As a medical professional myself for past 30 years, and following all guidelines to reduce the risk of progression of a chronic non communicable disease in my patients, I am thankful to the panel to open disruptive verticals
Dr. Chris Knobbe's lecture regarding the harmfulness of industrial seed oils is a must watch for all those who are interested in health. His lecture goes to prove that if all you focus on are just the macros of a diet, then you are only scratching the surface of what constitutes healthy eating.

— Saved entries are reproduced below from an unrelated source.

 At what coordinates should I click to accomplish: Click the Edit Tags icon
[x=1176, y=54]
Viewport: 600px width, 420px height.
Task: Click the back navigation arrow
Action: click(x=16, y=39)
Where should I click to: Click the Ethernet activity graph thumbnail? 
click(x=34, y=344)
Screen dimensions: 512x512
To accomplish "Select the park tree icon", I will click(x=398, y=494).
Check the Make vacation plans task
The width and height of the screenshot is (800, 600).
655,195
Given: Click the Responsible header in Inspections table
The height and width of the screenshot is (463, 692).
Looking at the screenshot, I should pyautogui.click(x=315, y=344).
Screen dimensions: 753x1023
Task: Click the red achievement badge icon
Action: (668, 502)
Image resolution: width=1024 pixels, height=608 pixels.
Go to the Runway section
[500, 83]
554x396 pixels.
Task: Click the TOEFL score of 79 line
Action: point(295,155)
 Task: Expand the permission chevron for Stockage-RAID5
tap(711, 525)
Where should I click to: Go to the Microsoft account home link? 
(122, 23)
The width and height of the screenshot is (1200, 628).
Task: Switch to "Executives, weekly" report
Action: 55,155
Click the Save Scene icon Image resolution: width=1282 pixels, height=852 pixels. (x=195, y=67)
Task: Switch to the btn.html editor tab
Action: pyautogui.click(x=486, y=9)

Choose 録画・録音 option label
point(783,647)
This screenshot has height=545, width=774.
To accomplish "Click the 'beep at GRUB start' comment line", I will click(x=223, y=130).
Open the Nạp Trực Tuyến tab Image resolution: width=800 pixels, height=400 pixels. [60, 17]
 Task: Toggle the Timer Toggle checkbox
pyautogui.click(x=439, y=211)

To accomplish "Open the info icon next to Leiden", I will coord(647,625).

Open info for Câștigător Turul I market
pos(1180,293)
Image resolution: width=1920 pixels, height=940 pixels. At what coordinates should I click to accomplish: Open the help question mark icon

That is a good point, and I was thinking the same thing. I remember when the low carb movement started, there were not that many slender medical professionals who subscribed to it, and fewer practiced it. So, a lot of the popular representatives of low carb were overweight people who were on the journey to be slender. Hence, it was easy for detractors of the diet, such as vegans, to poke fun at the diet for not getting results. Now that you have many highly qualified physicians and researchers who advocate for the diet and are slim as a result of the diet, low carb is not so easy to deride.
Fat doctors don't get invitations to events like this. Assuming you are healthy, because you are thin can get you killed. For more information: You can look thin and have Type II Diabetes and/or fatty liver disease, cancer, etc. Thin does NOT necessarily equal healthy. Weight gain is just a symptom that some people get and some don't. Something like 40% of "thin" people have metabolic syndrome. Thin On the Outside and Fat On The Inside: en.wikipedia.org/wiki/TOFI drhyman.com/blog/2015/07/16/why-skinny-fat-can-be-worse-than-obesity/ inbodyusa.com/blogs/inbodyblog/how-to-tell-if-youre-skinny-fat-and-what-to-do-if-you-are/ www.drayala.com/blog/2018/12/13/can-thin-people-have-metabolic-syndrome
Love, love, love Dr. Nadir! Brilliant, goes to the point, can back everything he says with research. He needs to go on tour to educate doctors about statins!
Addressing the question about seed oils and insulin resistance, the issue is that they very readily oxidize and this means they go straight to liver fat. This is what causes insulin resistance and t2 diabetes in a nutshell. If your liver is fatty it is shooting out sugar and triglycerides all day long and it also loses the ability to store glycogen forcing your internal organs to take it all in. This one two punch overwhelms the system until eventually it is overwhelmed one day and then BAM you are fully t2 diabetic. So seed oils are very bad. Other fats like butter oxidize a bit if they are not fresh, but olive oil is nearly twice as oxidizing while seed oils like corm oil are then more than twice as oxidizing as that. So if you are eating a nut it should not be rancid as is probably mostly OK but if you are taking in some oil made from nuts or seeds it's pretty much pure poison.
How about doing some nutritional studies on people who actually are already in institutions? Anyone with mental health issues may actually benefit from the change in diet. Their medications might have be adjusted though.
How does this forum feel about tocotrienol supplements derived from palm oil? Is it the same as palm oil used in cooking? Should I find another tocotrienol?
If you eat healthy and don't have too much carb supplements are the last thing you should be worrying about. I'd maybe consider berberine and cayenne, but vitamins? Definitely not. Maybe k2 if you have lots of plaque.
I make Keto since round about 12 month. The whole time the experts are saying,, that mono-unsaturated fats and poly unsaturated fats(like Omega 3) are healthy and better than saturated fats. Now this doctor say, they are not. What is right now?
Not really, since around 2012 experts have been backtracking on saturated fats. Eggs are ok to eat and grass fed butter is considered better for you than artificial margarine. That’s according to the “non-keto” experts. I’ve never heard a keto expert say to avoid saturated fats.
The factory made ones. The seed oils that have been bleached and dyed. There are very few that haven't. Olive oils and coconut oil are about the only ones that are natural.
Any meat is still better than carbs. After you become fat adapted your hunger level will go down. Some eating keto and or carnivore go to one meal per day. Save $ and be healthier with cheaper organ meats, sausage, make bone broth, tougher cuts can be slow cooked, especially better with bones in
Also sardines and other seafoods. Remember, the trick seems to be to get the omega 6 fats way low. That way you only need smaller amounts of omega 3 and still get a good ratio between them.
i am a type 2 diabetic on a low carb diet. the change is not a magical cure & my glucose levels are still not great. exercise also is not a magical cure. A new treatment using Dahlias by Otago university NZ looks promising.